== Extracted entries ==
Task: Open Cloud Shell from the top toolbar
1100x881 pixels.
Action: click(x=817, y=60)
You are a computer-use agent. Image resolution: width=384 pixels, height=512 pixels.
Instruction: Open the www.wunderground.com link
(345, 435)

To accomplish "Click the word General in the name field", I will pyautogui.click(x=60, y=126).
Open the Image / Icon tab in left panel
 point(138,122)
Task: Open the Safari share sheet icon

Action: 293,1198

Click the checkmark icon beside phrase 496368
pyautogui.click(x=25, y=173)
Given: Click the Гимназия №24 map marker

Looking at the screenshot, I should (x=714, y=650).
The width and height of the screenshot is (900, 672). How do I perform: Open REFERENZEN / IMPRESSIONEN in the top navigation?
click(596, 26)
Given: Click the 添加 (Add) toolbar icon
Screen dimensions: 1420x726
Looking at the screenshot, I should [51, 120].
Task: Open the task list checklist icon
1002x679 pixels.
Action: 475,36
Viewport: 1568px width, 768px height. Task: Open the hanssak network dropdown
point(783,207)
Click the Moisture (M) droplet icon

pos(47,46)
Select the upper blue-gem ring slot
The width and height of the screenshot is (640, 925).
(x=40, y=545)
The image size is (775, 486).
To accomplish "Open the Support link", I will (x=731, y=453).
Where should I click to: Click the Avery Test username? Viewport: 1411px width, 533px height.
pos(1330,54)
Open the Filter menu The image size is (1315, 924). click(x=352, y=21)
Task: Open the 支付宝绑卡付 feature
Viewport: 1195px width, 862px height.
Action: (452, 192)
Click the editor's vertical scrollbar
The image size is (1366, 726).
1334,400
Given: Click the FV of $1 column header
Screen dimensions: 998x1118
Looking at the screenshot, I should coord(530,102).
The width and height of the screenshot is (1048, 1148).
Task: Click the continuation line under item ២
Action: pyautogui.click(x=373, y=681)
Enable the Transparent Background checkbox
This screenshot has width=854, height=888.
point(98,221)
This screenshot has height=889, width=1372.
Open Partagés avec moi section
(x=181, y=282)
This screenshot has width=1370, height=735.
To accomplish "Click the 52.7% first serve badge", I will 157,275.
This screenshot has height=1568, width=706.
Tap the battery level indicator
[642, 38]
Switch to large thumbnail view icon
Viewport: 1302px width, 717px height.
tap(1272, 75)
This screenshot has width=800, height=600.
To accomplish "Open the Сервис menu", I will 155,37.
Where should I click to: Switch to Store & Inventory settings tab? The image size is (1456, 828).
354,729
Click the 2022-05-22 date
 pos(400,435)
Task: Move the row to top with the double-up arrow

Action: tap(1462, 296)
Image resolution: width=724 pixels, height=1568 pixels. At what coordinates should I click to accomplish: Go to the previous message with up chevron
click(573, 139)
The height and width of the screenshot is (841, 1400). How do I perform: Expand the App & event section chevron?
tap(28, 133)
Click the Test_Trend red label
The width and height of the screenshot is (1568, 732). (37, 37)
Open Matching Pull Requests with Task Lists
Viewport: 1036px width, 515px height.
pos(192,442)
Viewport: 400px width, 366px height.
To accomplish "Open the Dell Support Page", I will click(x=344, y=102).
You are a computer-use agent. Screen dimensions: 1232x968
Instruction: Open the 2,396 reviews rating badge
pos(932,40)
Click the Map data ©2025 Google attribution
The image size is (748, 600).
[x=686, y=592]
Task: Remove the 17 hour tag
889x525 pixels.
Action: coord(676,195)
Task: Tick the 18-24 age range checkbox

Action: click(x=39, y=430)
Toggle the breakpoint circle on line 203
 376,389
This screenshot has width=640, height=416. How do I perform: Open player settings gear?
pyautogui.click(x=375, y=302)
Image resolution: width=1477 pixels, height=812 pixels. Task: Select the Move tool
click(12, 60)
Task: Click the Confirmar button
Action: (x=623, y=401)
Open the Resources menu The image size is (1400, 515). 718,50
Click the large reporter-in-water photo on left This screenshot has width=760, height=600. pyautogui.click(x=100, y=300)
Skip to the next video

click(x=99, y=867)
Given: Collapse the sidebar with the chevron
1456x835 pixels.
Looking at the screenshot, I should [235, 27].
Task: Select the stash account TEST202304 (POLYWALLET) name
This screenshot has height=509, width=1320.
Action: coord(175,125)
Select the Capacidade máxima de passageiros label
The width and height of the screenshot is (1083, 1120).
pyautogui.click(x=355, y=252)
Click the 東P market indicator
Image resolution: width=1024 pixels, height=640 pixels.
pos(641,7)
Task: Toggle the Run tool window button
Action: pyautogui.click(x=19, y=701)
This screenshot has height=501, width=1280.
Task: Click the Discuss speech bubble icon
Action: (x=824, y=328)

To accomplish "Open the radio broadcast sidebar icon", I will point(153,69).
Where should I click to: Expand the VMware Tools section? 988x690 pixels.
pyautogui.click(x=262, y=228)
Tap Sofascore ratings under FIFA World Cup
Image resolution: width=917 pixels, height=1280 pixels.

== Aim of the task ==
Looking at the listing above, how many of its lines contain "menu"? Say only the number.

== Answer section ==
3